**Exercise instructions:**
1. In the text on the meaning of Aum, how many times do the teacher and students sound Aum together at the start of each class?
2. According to the text on the meaning of Aum, how does the way the mouth moves while sounding Aum help shift attention from the outer world to the inner one?

**Quoted text:**
::::::::

|
The Meaning of Aum (OM)
John Schumacher - Founder of Unity Woods Yoga Center, Washington, D.C.
Namaste,
I begin my classes here at Unity Woods and
out on the road the same way every time. I sit with the students for a few
minutes, either in Sukhasana or Virasana, palms folded in front of the
chest. As we sit, I give some instructions to relax the students and
redirect their attention inward. Then we sound Aum together three times.
Although in my classes here the same students tend to stay from session to
session, inevitably, a few leave and some new ones take their places. So
every now and then, I talk with them about why we chant Aum. There are
several reasons.
One is that Aum is a soothing sound that
allows us to settle down from the busy-ness of the world and invites us to
turn our awareness inward.
Another is that because we begin Aum with
our mouths wide open and gradually close our lips as the sound progresses,
we transition physically as well as mentally from projecting ourselves into
the material outer world to redirecting ourselves into the inner world of
the Spirit.
Yet another aspect I mention is that the
sound ahhhh starts in our chests at the heart center (Anahata Chakra), moves
upward with the ooooo sound in the throat center (Vishuddha Chakra), and
ends with the sound mmmmm., which vibrates the higher centers in the head (Ajna
and Sahasrara Chakras). Thus, it represents and enhances the upward movement
of energy along the spine that occurs as we progress in our practice.
There are many more meanings behind the
sacred syllable Aum. In the introduction to Light On Yoga, B.K.S. Iyengar
says, "A few instances of the various interpretations given to it may be
mentioned here to convey its meaning." He then mentions these "few
instances" for another page and a half.

::::::::

**Entries supplied:**
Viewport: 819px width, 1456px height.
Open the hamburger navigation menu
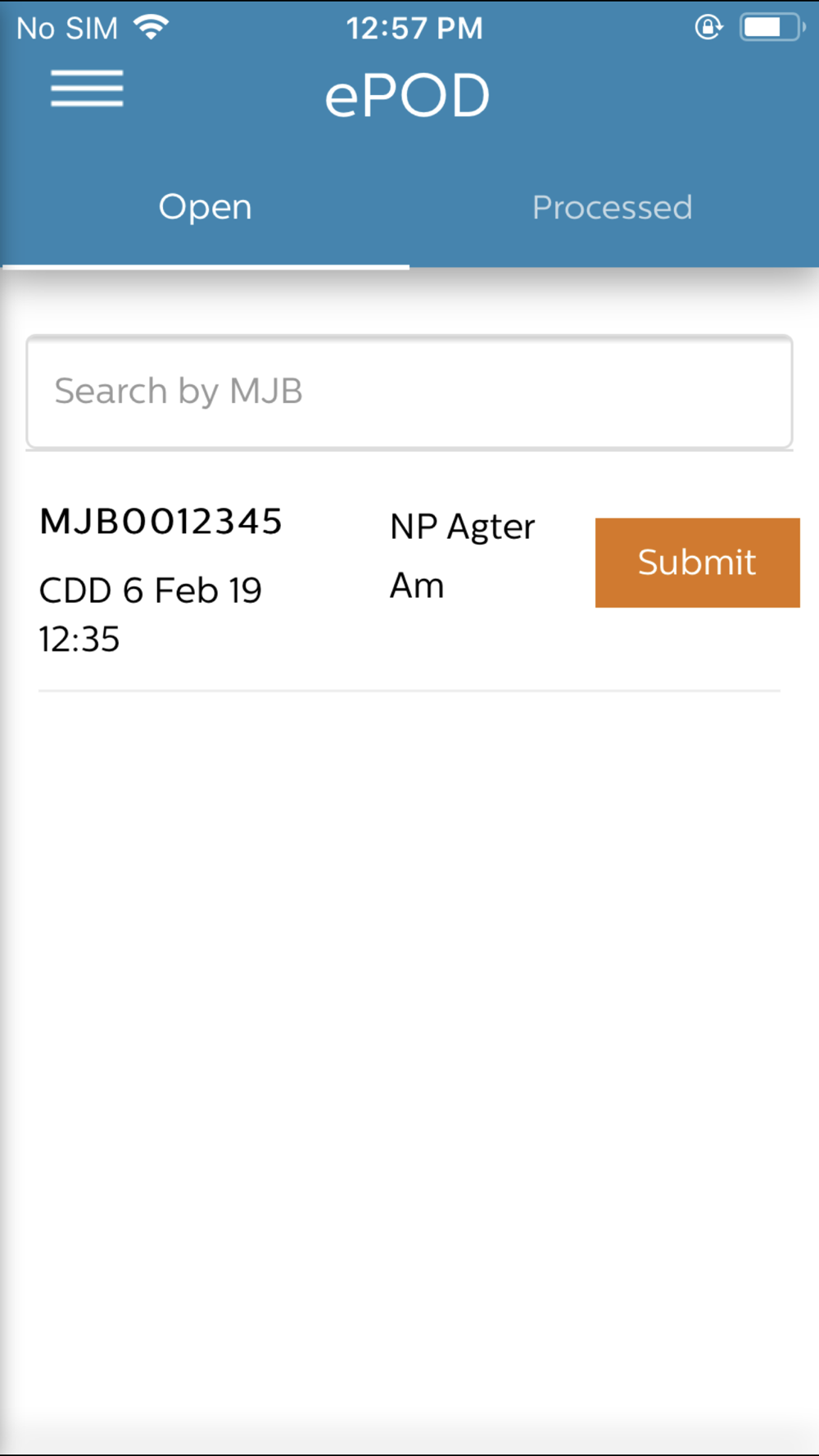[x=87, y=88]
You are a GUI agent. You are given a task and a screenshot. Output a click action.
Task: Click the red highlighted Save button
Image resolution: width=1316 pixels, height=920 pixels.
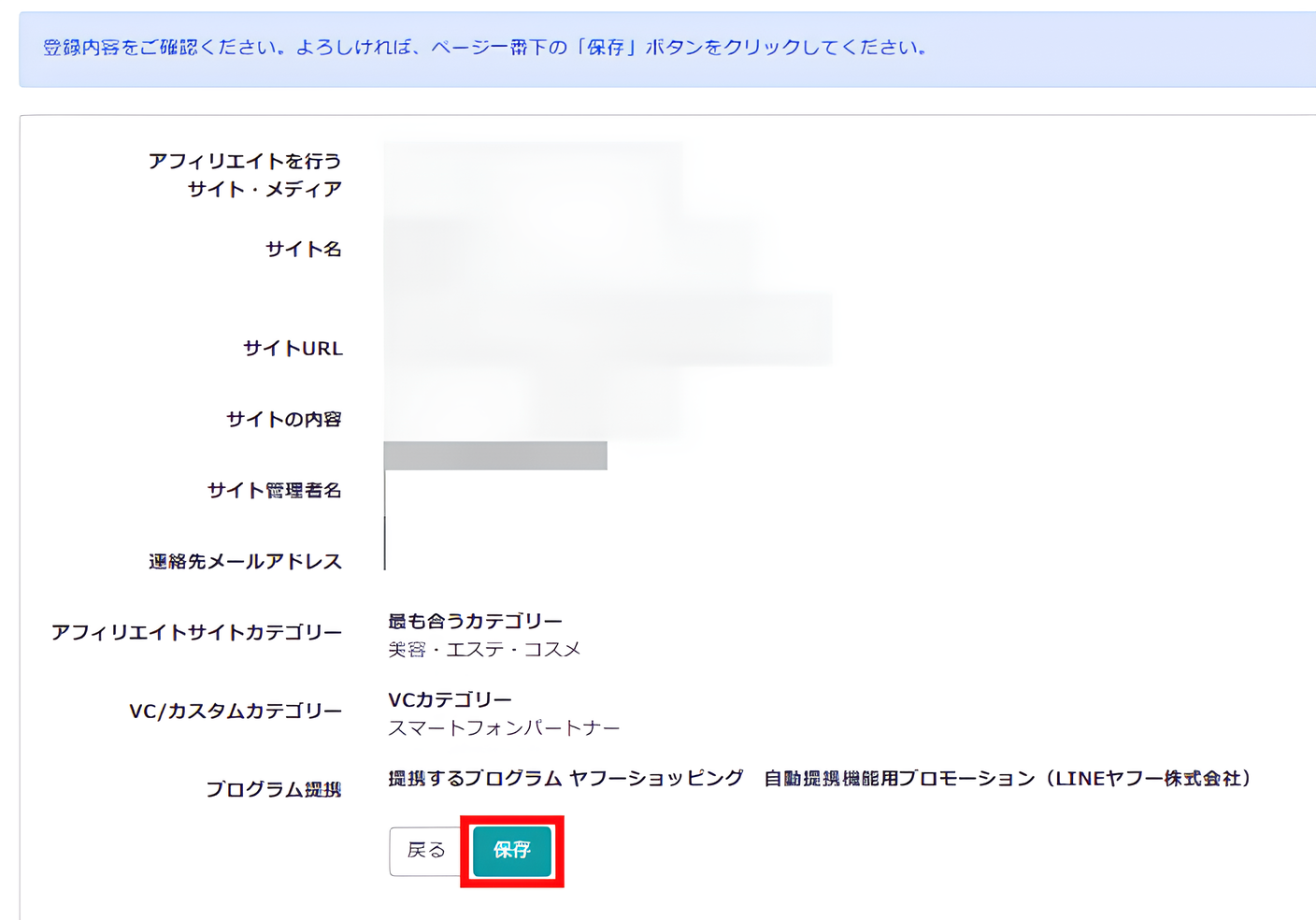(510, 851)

::::::::

**Exercise answers:**
1. Three times.

2. Aum begins with the mouth wide open, and the lips gradually close as the sound progresses. This lets the chanter move physically as well as mentally from projecting into the material outer world to redirecting into the inner world of the Spirit.